--- Start Data in this exercise ---

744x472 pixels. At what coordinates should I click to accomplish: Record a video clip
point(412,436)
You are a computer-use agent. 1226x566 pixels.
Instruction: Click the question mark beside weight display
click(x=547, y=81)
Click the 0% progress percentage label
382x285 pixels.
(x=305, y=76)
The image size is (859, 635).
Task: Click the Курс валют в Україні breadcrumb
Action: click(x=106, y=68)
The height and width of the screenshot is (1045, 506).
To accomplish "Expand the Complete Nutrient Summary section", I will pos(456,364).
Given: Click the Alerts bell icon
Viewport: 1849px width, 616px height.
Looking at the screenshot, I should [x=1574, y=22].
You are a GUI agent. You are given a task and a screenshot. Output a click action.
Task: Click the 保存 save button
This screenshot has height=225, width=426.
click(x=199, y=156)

--- End Data in this exercise ---
--- Start Data in this exercise ---

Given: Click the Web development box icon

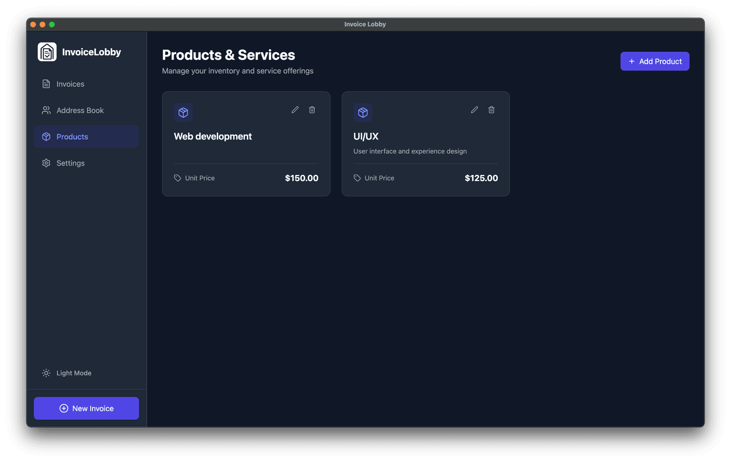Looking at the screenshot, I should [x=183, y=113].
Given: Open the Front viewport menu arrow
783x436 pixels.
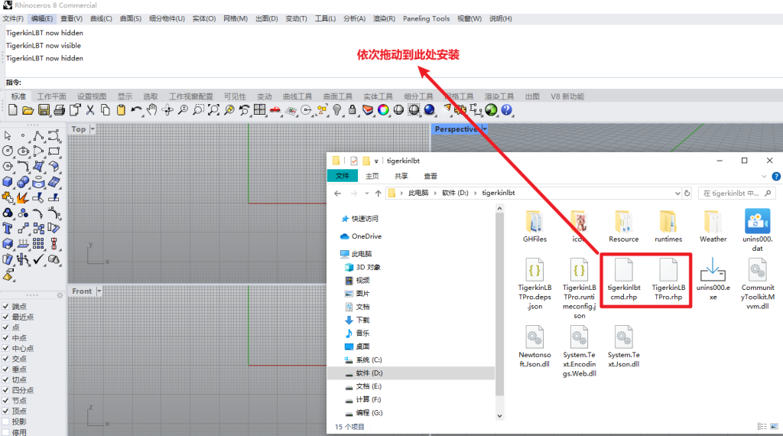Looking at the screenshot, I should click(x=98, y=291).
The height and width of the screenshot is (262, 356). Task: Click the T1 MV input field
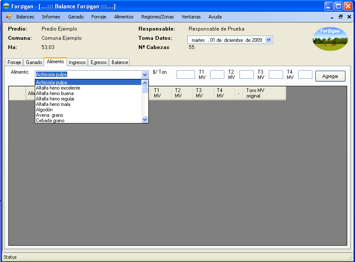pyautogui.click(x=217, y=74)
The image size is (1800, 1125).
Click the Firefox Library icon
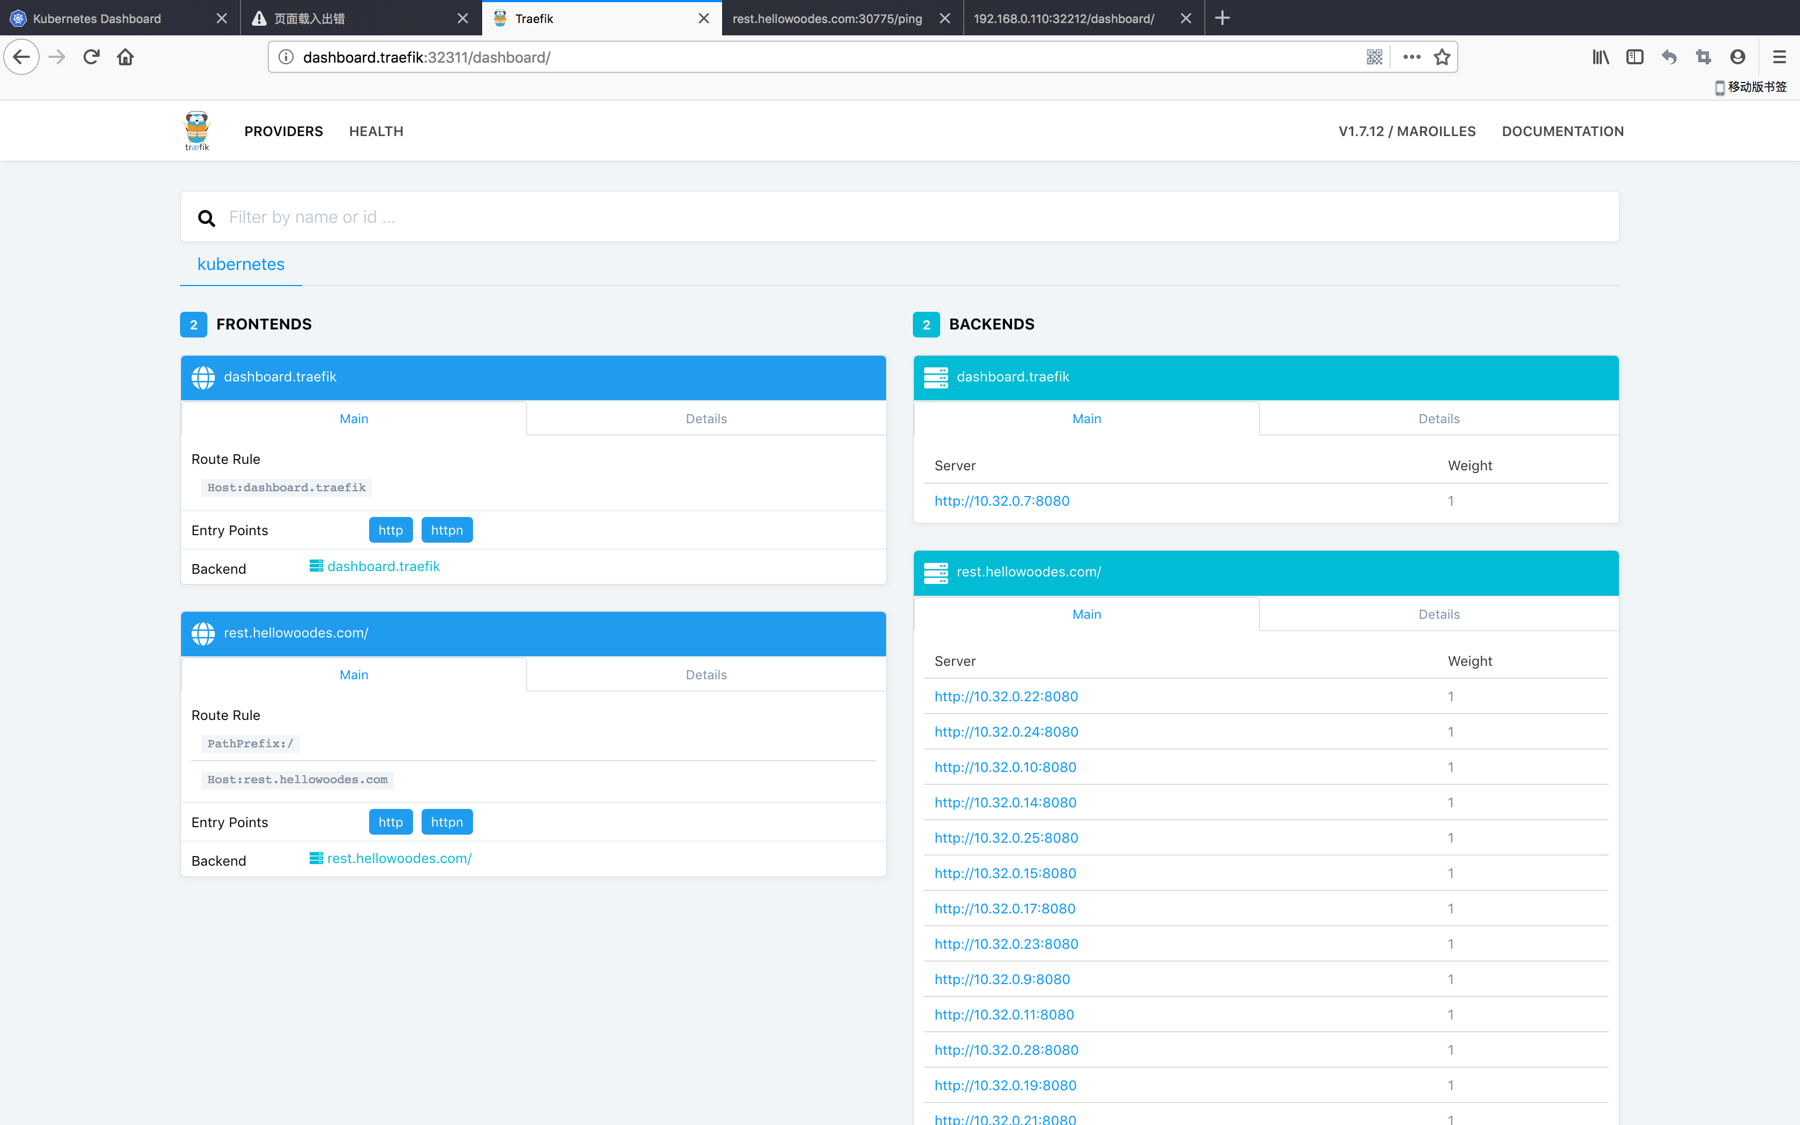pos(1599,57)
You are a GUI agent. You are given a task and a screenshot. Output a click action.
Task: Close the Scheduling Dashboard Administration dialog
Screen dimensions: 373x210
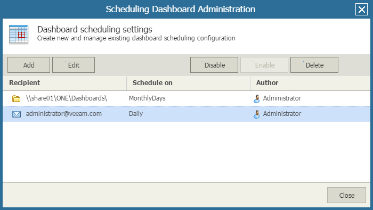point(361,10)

--- End Data in this exercise ---
--- Start Data in this exercise ---

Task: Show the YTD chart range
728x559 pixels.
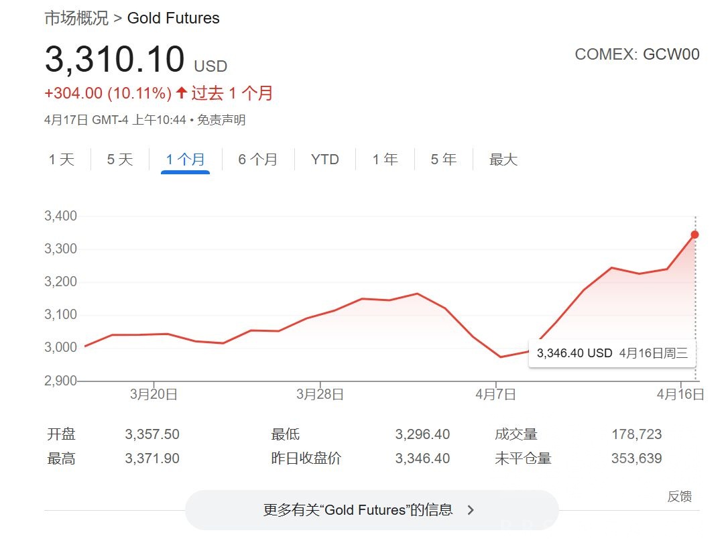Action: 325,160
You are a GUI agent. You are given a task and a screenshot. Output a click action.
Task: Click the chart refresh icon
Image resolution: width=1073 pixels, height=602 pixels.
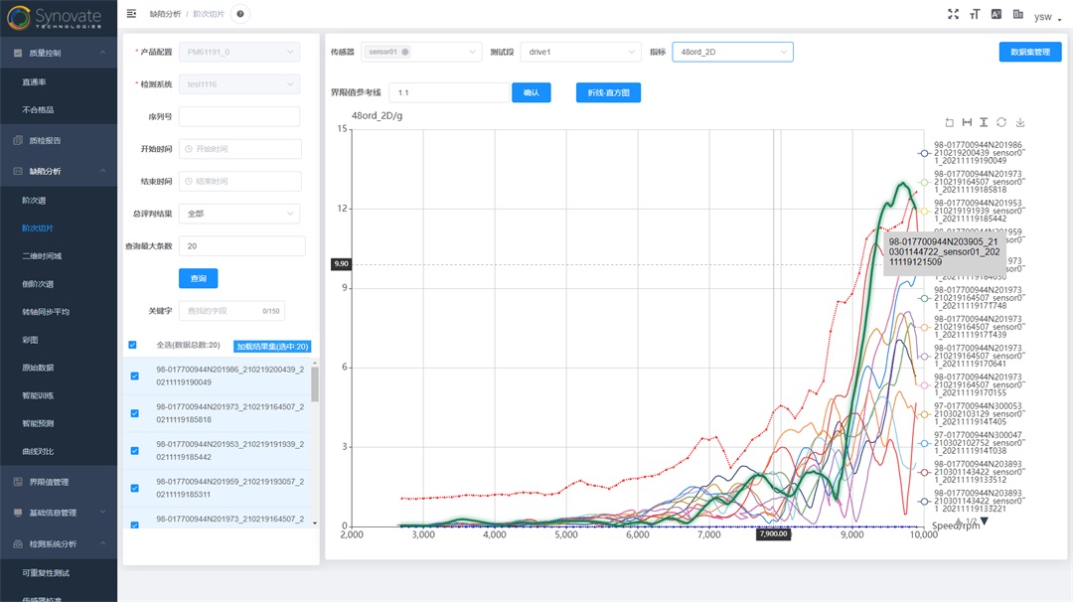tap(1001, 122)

--- End Data in this exercise ---

◆ What this task involves
Render the lines from the one containing "The height and width of the screenshot is (1045, 506)." through the one containing "click(x=199, y=156)", inclusive, as a Markdown table with the columns Row and Line. Omit any blank lines.

◆ In response
| Row | Line |
|---|---|
| 1 | The height and width of the screenshot is (1045, 506). |
| 2 | To accomplish "Expand the Complete Nutrient Summary section", I will pos(456,364). |
| 3 | Given: Click the Alerts bell icon |
| 4 | Viewport: 1849px width, 616px height. |
| 5 | Looking at the screenshot, I should [x=1574, y=22]. |
| 6 | You are a GUI agent. You are given a task and a screenshot. Output a click action. |
| 7 | Task: Click the 保存 save button |
| 8 | This screenshot has height=225, width=426. |
| 9 | click(x=199, y=156) |